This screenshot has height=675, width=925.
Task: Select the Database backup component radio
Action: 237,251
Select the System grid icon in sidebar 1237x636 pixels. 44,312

- - - - -

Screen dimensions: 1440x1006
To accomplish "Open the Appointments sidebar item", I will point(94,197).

- - - - -

Where does the string "sidebar" occur in the listing above? Return every line that contains it.

### SOLUTION FOR THIS TASK:
Select the System grid icon in sidebar 1237x636 pixels. 44,312
To accomplish "Open the Appointments sidebar item", I will point(94,197).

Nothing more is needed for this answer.